DATA EXTRACTS:
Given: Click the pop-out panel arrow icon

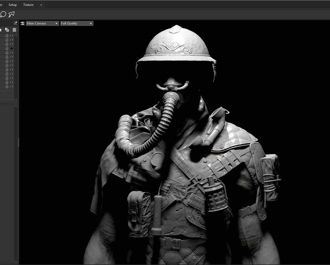Looking at the screenshot, I should coord(15,23).
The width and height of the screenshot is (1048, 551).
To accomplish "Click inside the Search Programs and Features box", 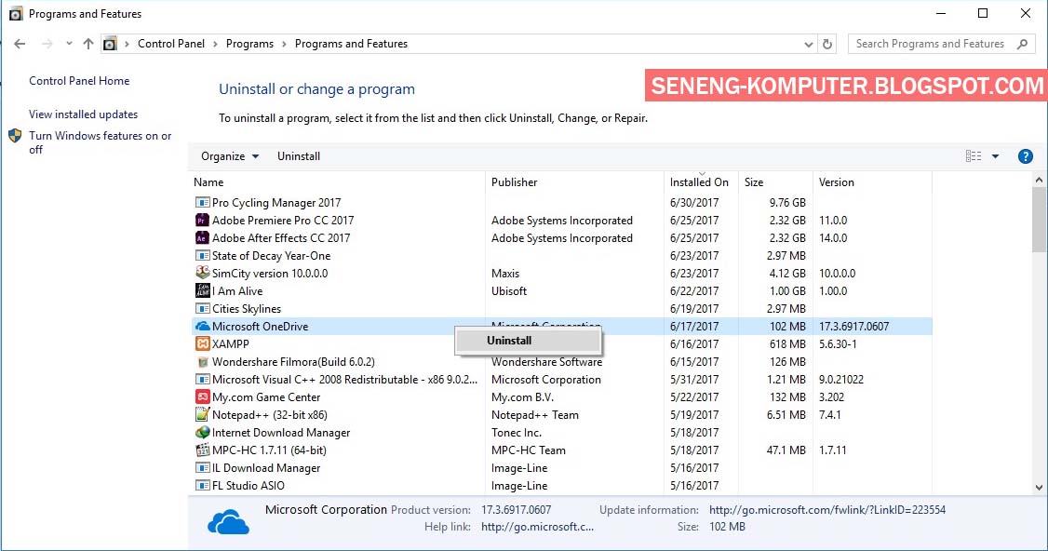I will 931,43.
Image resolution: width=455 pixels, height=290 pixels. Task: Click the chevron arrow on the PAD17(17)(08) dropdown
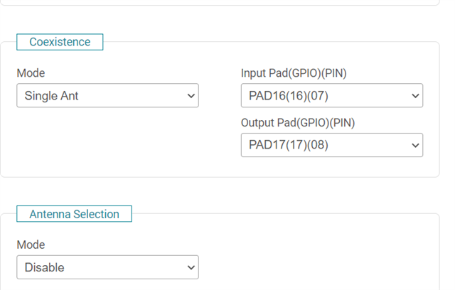(414, 145)
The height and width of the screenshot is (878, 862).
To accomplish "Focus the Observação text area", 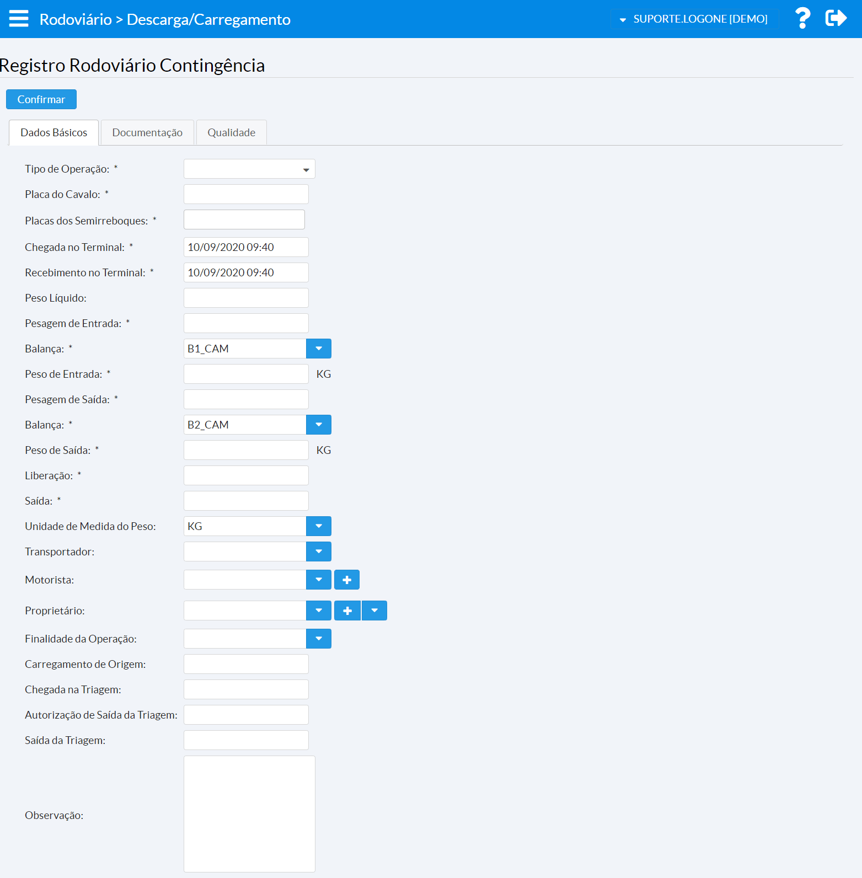I will 249,814.
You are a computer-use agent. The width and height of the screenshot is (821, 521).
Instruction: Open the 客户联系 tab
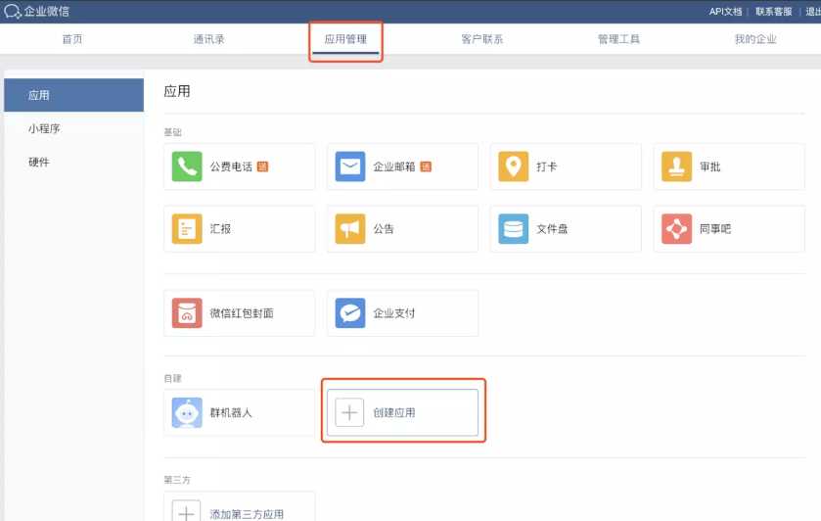482,39
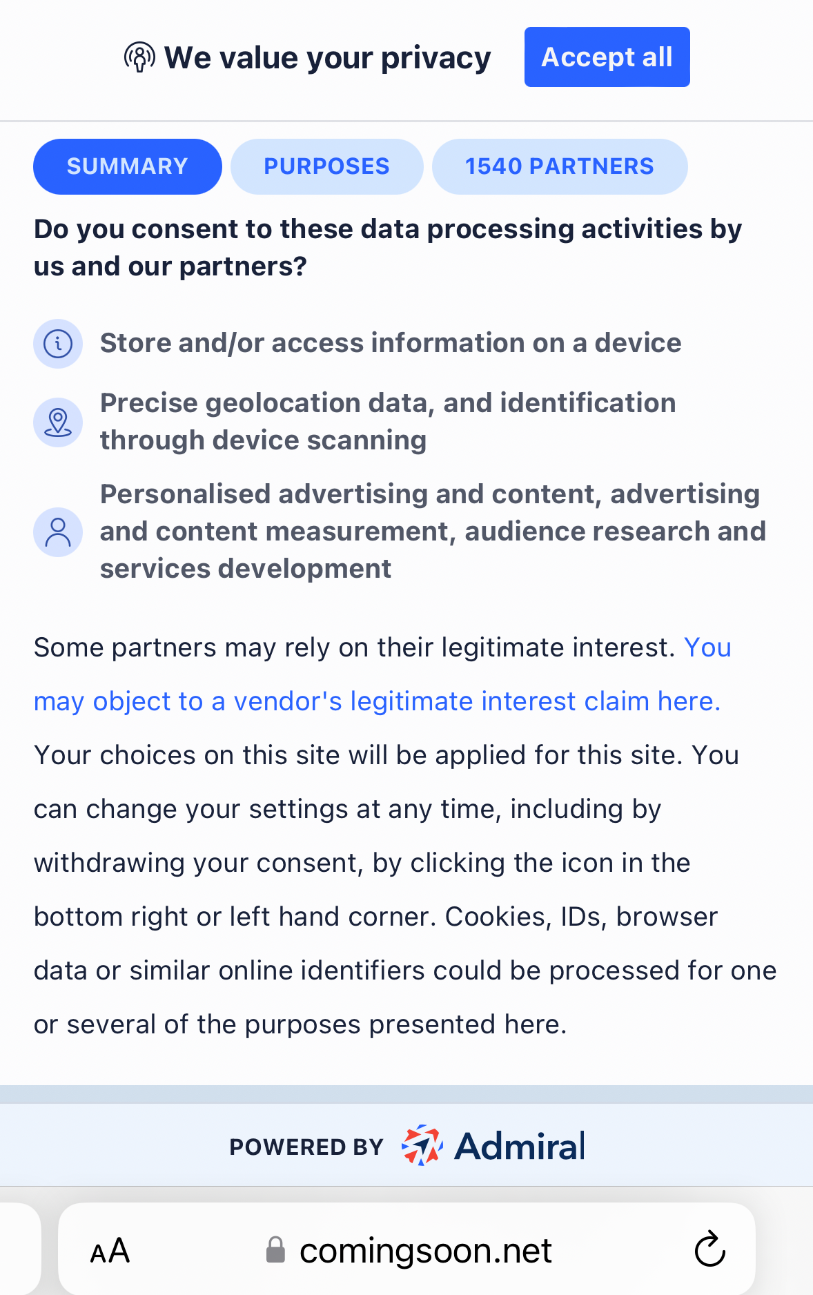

TASK DIRECTIONS:
The lines to copy run from the one with "You are a computer-use" through the end of the material. Write them out exactly, leaving out the pictures.

WORKED SOLUTION:
You are a computer-use agent. The width and height of the screenshot is (821, 521).
Instruction: Open the 客户联系 tab
482,39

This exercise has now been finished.